◆ Extract

◇ ◇ ◇

Reputation: 21
I have a java program, that reads all words of a PDF file. I saved the words with the pagenumbers in a database (couchDB). Now I want to write a map and a reduce function, which list each word with the pagenumbers where the word occurs, but if words occur more than once on a page, I want just one entry. The result should be a row with word and a second row with a list (String separated with comma) of pagenumbers. Each word with the pagenumber is a separate document in couchDB. How can I do this with a map-reduce function (filter same entries of pagenumbers)? Thanks for help.
Upvotes: 2
Views: 1620
Reputation: 1792
Surely there is more than one way of doing it. I'd go for something simple. Lets say your documents look somewhat like this:
{ 'type': 'word-index', 'word': 'Great', 'page_number': 45 }
This is a result of finding the word 'Great' on page 45. Now your view index is created by a view function:
function map(doc) {
if (doc.type == 'word-index') {
emit([doc.word, doc.page_number], null);
}
}
For reduce part just use the "_count" builtin.
Now to get the list of all the occurrences of word "Great" in your book, just query your view with startkey=["Great"] and endkey=["Great", {}]. Now the result would look somewhat like:
["Great", 45], 4
["Great", 70], 7
Which means that world "Great" appeared 4 times on page 45 and 7 times on page 70. You can extract your comma separated list you needed from it. The number of occurrences is a bonus.
--edit--
You also have to use group_level=2 in your query. If you don't the result of the query would simply be a single row with the count off all the documents you have.
Upvotes: 4

◇ ◇ ◇

◆ What is expected
Render this sentence from the CouchDB thread in French: "You also have to use group_level=2 in your query." The rows have nothing to do with this.

Rows of locating words and elements:

◇ ◇ ◇

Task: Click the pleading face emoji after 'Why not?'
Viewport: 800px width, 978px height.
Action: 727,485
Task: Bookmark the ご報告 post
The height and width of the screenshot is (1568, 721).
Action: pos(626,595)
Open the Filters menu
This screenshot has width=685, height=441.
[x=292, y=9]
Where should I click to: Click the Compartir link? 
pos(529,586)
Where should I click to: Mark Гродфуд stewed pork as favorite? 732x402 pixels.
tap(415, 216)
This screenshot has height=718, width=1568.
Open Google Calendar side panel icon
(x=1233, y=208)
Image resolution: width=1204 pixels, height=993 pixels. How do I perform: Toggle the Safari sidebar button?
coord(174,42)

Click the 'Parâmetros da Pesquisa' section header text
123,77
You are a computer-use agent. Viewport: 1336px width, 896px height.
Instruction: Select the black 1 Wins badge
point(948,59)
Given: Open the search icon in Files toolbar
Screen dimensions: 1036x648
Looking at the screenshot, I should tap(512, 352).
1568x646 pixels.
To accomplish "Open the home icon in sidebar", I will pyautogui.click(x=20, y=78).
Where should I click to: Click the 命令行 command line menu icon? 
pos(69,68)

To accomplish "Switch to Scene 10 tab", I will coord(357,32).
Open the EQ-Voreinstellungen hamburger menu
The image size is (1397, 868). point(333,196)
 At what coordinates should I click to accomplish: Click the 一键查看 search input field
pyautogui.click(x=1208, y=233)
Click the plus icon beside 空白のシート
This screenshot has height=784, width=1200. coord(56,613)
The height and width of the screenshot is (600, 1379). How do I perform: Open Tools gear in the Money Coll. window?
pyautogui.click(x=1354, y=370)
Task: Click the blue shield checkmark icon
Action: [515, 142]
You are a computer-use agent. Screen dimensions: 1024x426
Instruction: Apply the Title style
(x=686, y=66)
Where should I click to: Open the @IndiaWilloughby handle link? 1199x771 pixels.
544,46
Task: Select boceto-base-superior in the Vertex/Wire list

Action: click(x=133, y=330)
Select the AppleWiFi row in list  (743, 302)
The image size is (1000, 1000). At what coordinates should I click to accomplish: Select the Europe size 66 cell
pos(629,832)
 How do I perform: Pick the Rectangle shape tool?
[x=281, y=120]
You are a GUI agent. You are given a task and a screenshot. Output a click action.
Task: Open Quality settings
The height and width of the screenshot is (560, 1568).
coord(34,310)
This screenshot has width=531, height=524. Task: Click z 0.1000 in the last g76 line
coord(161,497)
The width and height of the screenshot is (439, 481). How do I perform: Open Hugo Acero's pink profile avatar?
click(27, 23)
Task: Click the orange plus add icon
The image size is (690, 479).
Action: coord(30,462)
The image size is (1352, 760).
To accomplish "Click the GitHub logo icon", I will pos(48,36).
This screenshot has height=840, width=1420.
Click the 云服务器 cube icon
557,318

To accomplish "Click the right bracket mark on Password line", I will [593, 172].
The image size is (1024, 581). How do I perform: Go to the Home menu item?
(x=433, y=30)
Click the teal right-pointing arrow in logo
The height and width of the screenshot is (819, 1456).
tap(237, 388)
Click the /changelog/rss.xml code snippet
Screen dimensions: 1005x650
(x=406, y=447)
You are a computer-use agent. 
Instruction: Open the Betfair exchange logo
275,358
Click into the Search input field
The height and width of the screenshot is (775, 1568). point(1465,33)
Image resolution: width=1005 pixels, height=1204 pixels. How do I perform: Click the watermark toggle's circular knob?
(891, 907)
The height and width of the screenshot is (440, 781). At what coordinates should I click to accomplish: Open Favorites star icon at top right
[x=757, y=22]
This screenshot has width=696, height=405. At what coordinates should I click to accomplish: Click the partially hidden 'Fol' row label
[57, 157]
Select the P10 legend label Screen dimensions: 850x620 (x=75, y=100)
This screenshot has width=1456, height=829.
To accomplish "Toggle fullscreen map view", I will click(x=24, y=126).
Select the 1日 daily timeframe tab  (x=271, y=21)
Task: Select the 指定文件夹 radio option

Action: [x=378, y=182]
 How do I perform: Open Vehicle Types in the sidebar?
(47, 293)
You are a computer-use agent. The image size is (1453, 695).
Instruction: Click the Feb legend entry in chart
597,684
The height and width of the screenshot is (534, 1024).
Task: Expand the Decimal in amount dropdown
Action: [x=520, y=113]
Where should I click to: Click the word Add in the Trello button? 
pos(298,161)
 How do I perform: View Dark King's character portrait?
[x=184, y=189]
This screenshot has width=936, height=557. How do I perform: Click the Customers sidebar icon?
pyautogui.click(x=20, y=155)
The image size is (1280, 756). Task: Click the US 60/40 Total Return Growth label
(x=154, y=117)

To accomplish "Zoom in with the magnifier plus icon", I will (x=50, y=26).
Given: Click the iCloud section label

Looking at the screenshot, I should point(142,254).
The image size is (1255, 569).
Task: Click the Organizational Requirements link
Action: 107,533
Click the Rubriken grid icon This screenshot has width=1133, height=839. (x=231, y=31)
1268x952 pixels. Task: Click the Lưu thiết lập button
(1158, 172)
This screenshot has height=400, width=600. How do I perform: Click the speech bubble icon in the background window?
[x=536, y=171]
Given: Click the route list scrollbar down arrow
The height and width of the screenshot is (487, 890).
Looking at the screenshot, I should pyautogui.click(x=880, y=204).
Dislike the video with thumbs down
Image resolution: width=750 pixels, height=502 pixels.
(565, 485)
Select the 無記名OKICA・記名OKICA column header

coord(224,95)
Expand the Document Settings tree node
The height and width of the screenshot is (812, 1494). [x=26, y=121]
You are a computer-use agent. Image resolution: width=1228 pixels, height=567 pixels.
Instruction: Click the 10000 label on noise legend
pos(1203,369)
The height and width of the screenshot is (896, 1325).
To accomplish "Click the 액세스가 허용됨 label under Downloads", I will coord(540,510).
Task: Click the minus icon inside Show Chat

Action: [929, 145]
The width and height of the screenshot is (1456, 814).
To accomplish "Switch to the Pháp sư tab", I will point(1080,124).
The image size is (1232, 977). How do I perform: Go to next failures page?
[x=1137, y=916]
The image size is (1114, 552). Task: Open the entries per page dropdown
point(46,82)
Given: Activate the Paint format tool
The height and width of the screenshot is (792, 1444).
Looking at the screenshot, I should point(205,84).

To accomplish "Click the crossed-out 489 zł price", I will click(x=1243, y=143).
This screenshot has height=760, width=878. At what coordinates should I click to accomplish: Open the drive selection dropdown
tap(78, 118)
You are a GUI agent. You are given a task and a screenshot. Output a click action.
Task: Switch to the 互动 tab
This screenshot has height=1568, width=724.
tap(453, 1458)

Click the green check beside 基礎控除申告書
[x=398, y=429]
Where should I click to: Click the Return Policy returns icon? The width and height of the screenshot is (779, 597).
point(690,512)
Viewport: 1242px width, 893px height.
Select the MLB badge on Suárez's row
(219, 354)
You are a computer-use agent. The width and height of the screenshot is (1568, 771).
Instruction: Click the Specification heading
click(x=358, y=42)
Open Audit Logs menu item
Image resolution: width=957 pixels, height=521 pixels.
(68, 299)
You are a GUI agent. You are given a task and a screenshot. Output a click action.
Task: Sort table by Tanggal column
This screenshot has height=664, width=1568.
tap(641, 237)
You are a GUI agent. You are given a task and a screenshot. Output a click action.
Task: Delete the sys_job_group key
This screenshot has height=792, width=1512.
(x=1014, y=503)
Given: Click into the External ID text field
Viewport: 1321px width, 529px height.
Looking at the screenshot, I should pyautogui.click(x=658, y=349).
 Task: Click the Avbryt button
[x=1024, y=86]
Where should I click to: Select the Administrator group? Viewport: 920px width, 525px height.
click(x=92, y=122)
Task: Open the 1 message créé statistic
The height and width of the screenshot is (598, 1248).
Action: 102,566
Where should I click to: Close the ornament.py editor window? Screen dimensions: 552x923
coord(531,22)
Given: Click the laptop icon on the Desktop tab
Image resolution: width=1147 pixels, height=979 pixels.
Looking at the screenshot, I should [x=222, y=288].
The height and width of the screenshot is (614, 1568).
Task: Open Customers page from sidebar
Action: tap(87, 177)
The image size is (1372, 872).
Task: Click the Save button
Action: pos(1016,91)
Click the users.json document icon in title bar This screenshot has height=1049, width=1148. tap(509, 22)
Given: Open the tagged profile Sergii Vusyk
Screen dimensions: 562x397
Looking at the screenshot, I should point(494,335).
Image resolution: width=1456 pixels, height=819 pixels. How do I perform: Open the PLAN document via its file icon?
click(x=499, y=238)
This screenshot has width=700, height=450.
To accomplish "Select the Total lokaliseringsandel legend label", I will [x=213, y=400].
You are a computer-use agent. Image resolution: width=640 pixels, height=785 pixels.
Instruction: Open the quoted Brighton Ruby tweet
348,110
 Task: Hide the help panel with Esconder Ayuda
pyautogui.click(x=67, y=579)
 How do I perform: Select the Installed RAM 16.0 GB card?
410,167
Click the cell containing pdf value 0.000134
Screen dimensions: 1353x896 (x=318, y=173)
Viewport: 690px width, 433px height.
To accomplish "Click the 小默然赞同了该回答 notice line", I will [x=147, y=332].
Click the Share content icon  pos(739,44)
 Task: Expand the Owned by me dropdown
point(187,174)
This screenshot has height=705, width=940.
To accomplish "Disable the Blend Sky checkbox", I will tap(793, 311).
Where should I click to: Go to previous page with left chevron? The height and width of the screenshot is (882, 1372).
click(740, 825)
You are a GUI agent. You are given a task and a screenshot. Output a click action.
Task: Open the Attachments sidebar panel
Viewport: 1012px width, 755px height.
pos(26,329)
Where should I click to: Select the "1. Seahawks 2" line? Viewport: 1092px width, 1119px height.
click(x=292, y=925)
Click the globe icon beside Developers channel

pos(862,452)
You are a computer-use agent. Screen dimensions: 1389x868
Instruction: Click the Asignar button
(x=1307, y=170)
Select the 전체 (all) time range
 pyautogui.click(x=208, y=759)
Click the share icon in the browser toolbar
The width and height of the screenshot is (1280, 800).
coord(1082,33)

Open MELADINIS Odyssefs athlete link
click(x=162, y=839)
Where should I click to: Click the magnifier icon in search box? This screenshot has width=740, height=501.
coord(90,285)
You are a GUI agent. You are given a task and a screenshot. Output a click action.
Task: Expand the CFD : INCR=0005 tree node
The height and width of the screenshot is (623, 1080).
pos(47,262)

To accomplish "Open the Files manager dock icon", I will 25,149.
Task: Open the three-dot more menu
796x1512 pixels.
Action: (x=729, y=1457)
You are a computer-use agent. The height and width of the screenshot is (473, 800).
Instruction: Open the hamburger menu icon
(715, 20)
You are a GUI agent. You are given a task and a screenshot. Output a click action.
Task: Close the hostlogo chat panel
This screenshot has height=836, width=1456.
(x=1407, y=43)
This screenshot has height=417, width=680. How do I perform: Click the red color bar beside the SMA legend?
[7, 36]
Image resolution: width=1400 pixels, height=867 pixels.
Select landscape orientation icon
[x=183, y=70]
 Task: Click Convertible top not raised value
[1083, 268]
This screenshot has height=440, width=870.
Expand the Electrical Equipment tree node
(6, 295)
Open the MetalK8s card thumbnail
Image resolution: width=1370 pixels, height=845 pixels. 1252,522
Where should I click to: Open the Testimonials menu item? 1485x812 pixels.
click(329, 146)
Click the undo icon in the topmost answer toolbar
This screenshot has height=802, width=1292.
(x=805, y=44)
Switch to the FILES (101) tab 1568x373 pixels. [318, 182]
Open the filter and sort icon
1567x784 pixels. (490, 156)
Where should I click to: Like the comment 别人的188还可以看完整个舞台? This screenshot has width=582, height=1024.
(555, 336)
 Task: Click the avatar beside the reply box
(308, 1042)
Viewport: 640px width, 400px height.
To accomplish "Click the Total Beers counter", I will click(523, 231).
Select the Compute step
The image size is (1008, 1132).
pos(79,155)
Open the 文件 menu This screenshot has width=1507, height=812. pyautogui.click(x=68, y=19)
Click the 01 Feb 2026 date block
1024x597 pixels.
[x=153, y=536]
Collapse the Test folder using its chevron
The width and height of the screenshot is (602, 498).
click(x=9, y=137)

◇ ◇ ◇

◆ Answer in full
Vous devez également utiliser group_level=2 dans votre requête.